▶ [Problem to work on]: Copy out every line of the material below word for word, leaving out the pictures.

• • • • • • •

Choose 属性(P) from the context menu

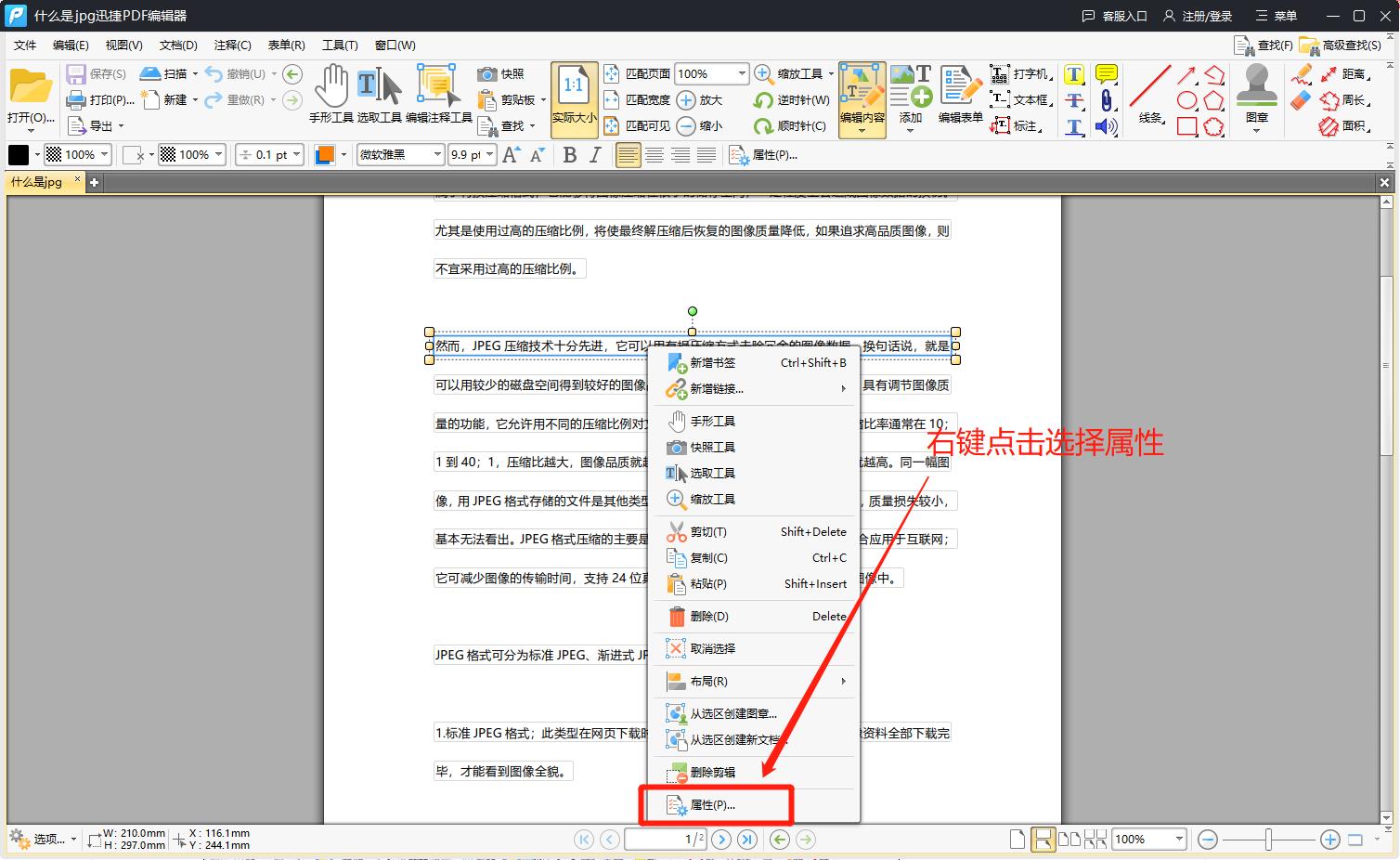715,804
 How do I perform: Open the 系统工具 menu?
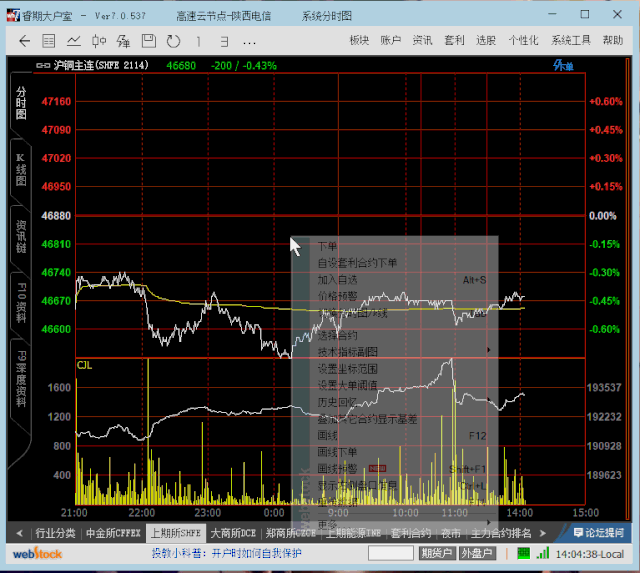click(x=569, y=41)
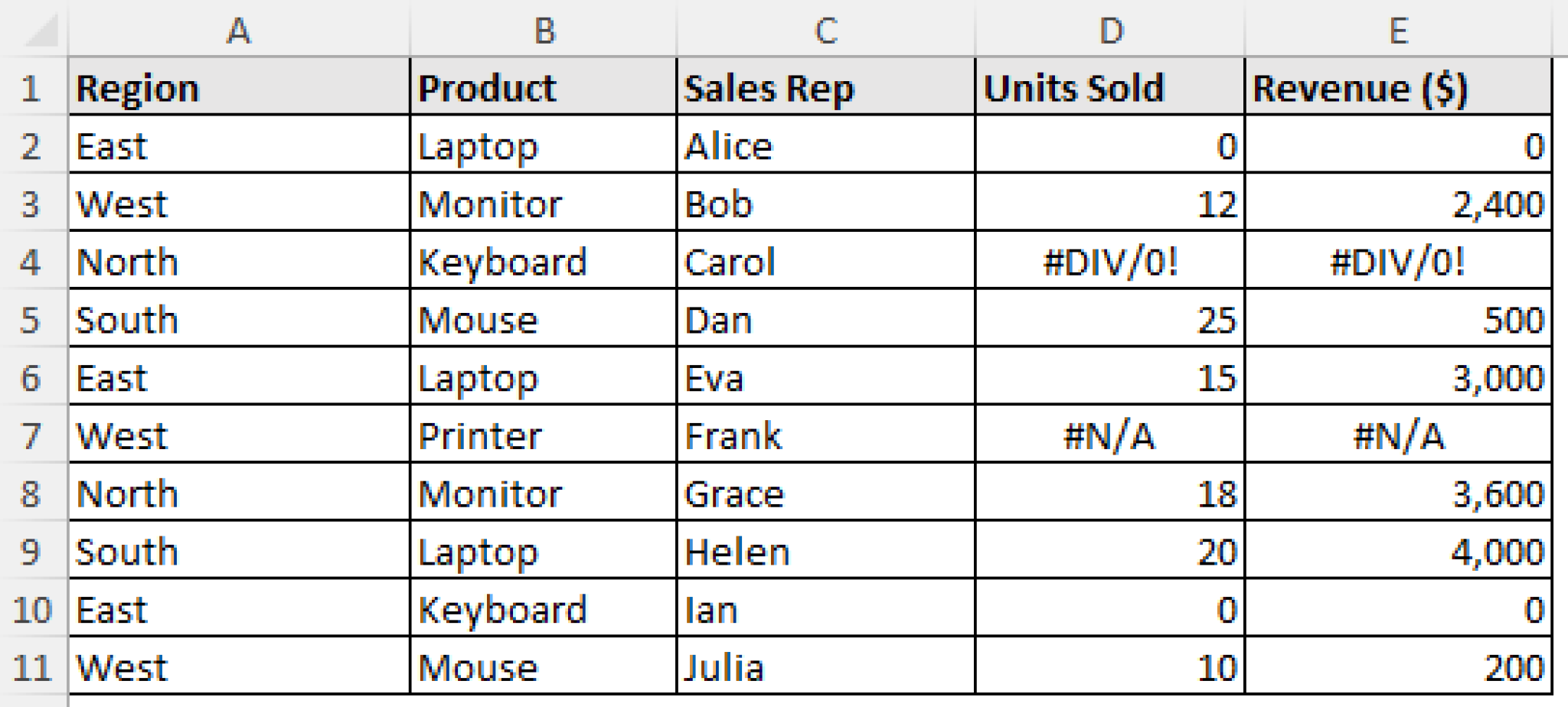Select column header B
The height and width of the screenshot is (707, 1568).
coord(544,31)
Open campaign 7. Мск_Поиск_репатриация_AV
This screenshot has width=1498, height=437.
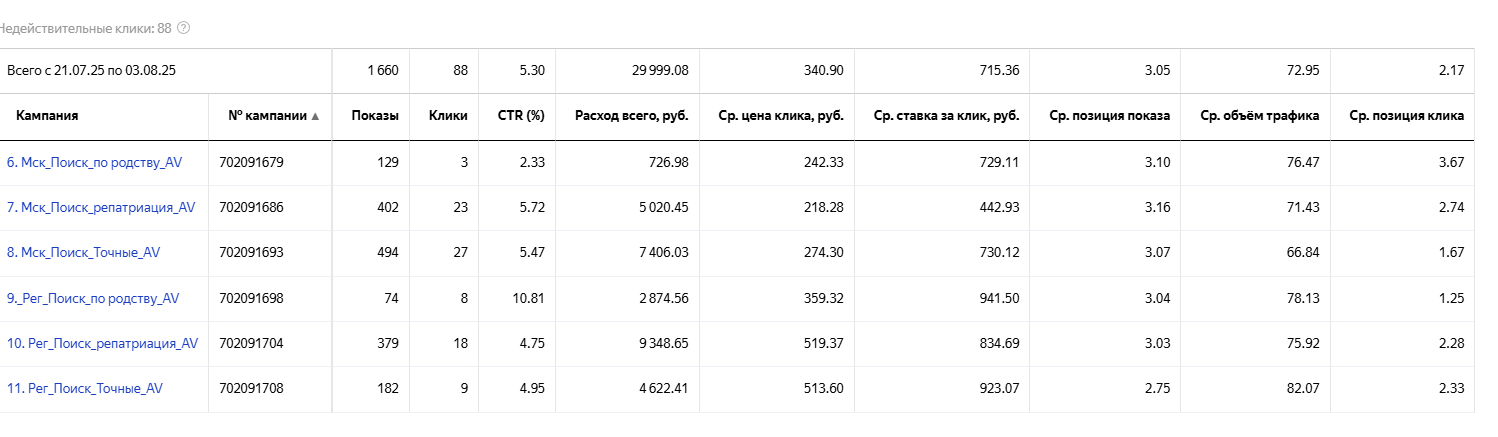pyautogui.click(x=101, y=208)
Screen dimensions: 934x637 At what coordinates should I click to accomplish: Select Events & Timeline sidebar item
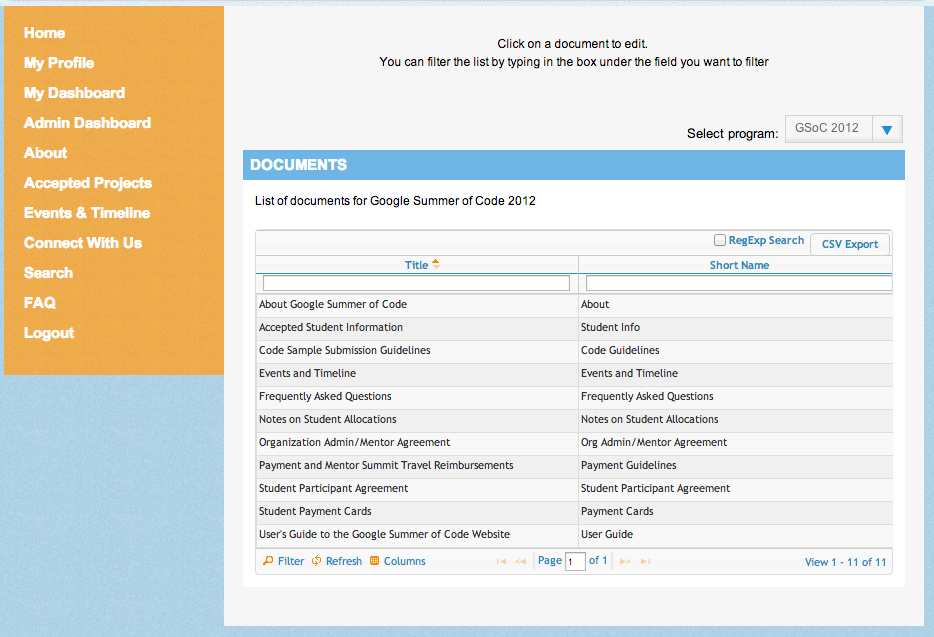[87, 213]
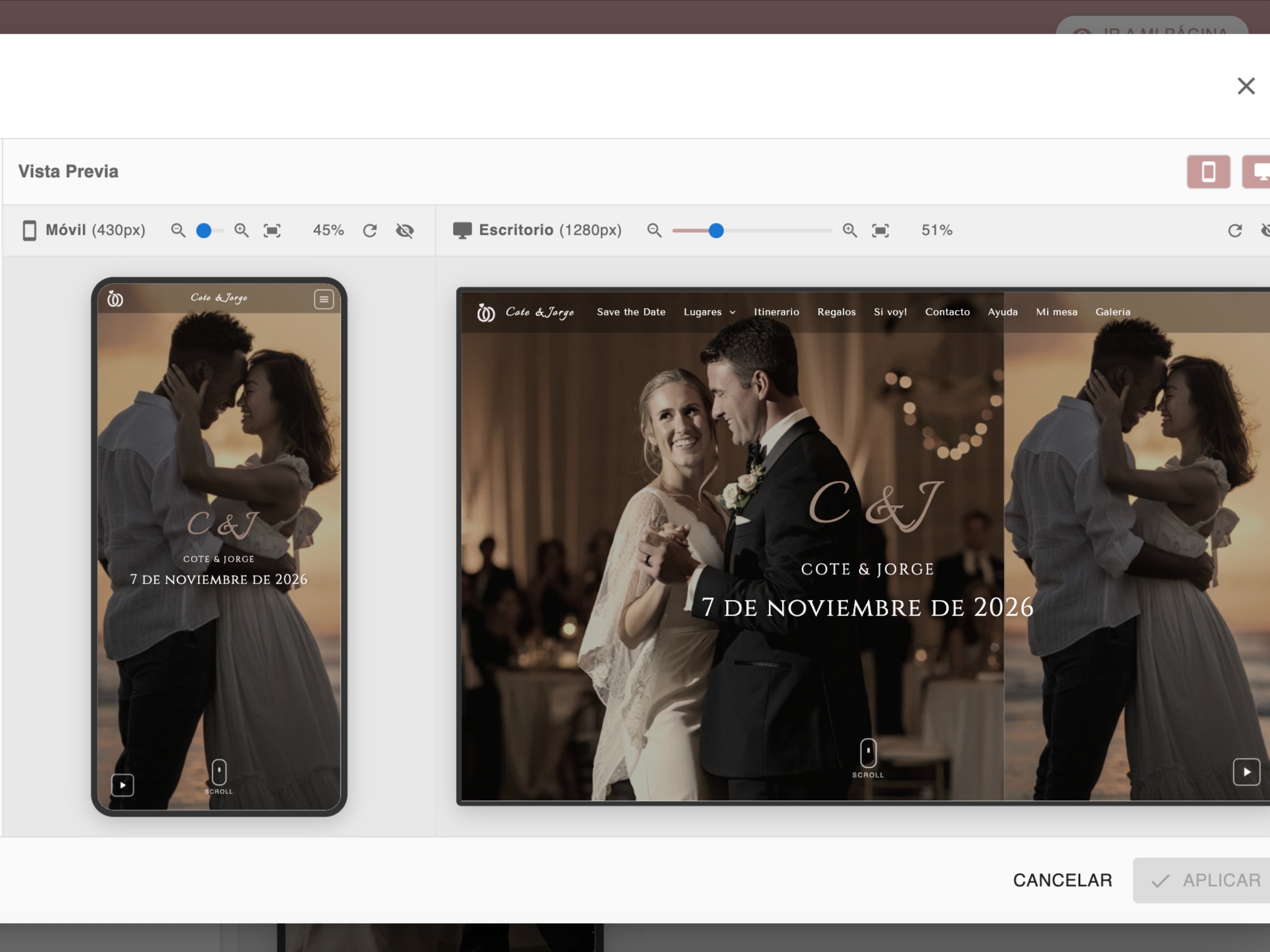Image resolution: width=1270 pixels, height=952 pixels.
Task: Zoom in the desktop preview
Action: (850, 230)
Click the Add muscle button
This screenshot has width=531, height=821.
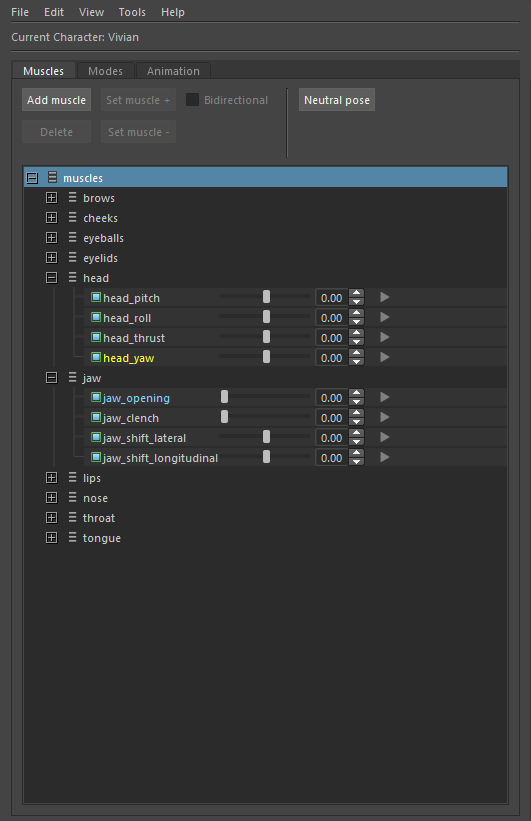(x=57, y=100)
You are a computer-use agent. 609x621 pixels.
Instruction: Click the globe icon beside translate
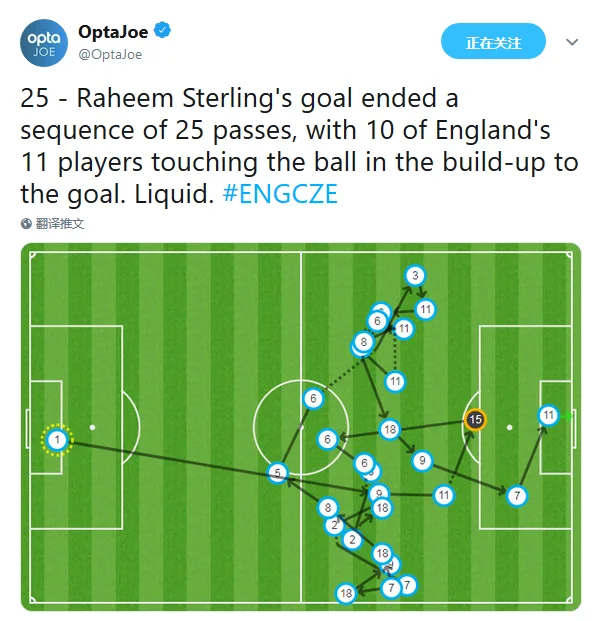tap(26, 224)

• • • • • • •

▶ [Exercise solution]:
Choose 属性(P) from the context menu

715,804
 How do I perform: Open the 系统工具 menu?
click(x=569, y=41)
Select column header B
The height and width of the screenshot is (707, 1568).
coord(544,31)
Open campaign 7. Мск_Поиск_репатриация_AV
This screenshot has width=1498, height=437.
pyautogui.click(x=101, y=208)
Screen dimensions: 934x637 At what coordinates should I click to accomplish: Select Events & Timeline sidebar item
[87, 213]
Image resolution: width=1270 pixels, height=952 pixels.
Task: Zoom in the desktop preview
Action: (850, 230)
Click the Add muscle button
This screenshot has width=531, height=821.
(x=57, y=100)
You are a computer-use agent. 609x621 pixels.
Instruction: Click the globe icon beside translate
tap(26, 224)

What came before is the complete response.